Washington State needed a big name coach who had legitimate coaching experience to fast-track the revival of the Cougar defense. Leach failed. The Cougs’ defense has ranked in the bottom third of almost every statistical category over the last three years; 83rd in 2012, 103rd in 2013 and bringing things back a little bit this past season at 99th in total defense.
In Grinch’s three years as the safeties coach at Missouri, the Tigers ranked 76th, 109th and 40th respectively in total defense from 2012-2014. An average of 20 spots difference might seem like a lot through a glass-half-full perspective. It’s an improvement, but not enough for what the Cougars need to compete week in and week out in the Pac-12.
Grinch and Manning might be good coaches, but they don’t have the prowess to turn the table and make the Cougars defense a legitimate Pac-12 defense in one, two or even three years.

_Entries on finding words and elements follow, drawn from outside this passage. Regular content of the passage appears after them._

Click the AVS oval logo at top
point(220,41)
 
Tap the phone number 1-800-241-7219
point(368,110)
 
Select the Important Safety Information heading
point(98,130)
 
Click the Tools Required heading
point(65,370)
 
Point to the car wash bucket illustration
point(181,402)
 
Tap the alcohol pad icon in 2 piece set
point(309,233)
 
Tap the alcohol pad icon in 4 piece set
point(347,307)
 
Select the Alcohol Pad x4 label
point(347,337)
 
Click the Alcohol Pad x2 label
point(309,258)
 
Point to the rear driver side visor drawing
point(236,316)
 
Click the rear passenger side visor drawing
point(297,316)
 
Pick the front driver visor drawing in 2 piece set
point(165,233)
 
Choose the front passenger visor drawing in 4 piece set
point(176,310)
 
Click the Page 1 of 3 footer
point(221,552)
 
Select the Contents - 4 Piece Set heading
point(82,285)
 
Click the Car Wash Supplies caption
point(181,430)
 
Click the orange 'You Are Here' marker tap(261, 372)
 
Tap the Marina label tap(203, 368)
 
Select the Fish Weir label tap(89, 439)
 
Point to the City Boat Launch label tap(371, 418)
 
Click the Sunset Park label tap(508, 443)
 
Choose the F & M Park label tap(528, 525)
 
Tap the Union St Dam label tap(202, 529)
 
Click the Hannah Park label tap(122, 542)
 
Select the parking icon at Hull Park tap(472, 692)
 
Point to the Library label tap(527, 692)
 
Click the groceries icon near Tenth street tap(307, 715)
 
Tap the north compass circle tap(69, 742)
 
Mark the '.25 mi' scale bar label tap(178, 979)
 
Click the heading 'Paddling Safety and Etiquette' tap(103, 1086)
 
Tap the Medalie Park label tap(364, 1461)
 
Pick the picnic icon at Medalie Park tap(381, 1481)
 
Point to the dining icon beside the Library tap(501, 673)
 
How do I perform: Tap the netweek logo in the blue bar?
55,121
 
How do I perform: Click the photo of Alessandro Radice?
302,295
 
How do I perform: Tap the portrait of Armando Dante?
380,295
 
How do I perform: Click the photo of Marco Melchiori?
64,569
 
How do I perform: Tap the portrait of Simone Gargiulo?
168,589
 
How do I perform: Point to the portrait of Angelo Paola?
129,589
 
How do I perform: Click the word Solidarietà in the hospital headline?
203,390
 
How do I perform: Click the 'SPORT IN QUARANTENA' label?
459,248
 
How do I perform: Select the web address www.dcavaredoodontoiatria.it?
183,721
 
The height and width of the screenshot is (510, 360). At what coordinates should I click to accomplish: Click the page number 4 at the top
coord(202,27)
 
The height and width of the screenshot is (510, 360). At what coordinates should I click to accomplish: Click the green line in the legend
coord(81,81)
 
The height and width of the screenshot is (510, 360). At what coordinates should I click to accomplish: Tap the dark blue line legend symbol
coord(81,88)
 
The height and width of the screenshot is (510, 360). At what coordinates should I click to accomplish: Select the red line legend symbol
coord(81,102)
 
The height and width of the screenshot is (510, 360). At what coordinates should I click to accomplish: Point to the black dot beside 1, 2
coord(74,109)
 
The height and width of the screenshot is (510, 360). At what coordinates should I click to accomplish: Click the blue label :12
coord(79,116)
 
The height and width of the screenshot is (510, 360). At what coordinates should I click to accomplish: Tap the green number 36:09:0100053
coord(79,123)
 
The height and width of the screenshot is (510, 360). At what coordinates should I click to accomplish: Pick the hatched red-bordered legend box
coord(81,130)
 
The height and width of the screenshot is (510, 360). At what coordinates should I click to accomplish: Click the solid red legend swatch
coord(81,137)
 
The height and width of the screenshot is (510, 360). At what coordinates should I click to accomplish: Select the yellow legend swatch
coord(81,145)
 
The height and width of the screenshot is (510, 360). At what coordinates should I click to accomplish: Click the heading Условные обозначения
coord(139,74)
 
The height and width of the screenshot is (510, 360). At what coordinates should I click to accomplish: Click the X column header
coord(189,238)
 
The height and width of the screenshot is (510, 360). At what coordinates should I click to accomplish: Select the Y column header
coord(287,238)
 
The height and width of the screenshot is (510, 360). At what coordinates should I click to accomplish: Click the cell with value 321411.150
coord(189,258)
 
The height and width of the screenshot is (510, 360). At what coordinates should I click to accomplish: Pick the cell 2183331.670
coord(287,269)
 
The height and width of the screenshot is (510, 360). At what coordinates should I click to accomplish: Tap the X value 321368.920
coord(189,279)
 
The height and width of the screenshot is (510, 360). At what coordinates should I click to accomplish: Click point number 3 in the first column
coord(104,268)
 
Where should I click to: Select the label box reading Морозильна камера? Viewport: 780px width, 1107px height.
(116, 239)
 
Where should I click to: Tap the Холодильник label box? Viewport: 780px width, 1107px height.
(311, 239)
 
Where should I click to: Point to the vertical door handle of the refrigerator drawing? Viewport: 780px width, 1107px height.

They are both the type of coaches to bring in at the beginning of a head coaching tenure. They are relentless recruiters, and can lay the foundation early, build it up and, in a few years, be able to field a strong defense.
Leach had the opportunity to hire an experienced, well recognized defensive coordinator to revive the Cougars’ defense. But Leach decided to fold his hand, one he could have paired with two aces, and instead settled on the unproven prospects of Grinch and Manning. Come November, after another dismal season, Leach will have to fold his hand one more time, this time for good, as the head coach at WSU. He’ll look back at the decision to settle as the final straw in what has already been an underwhelming tenure on the Palouse.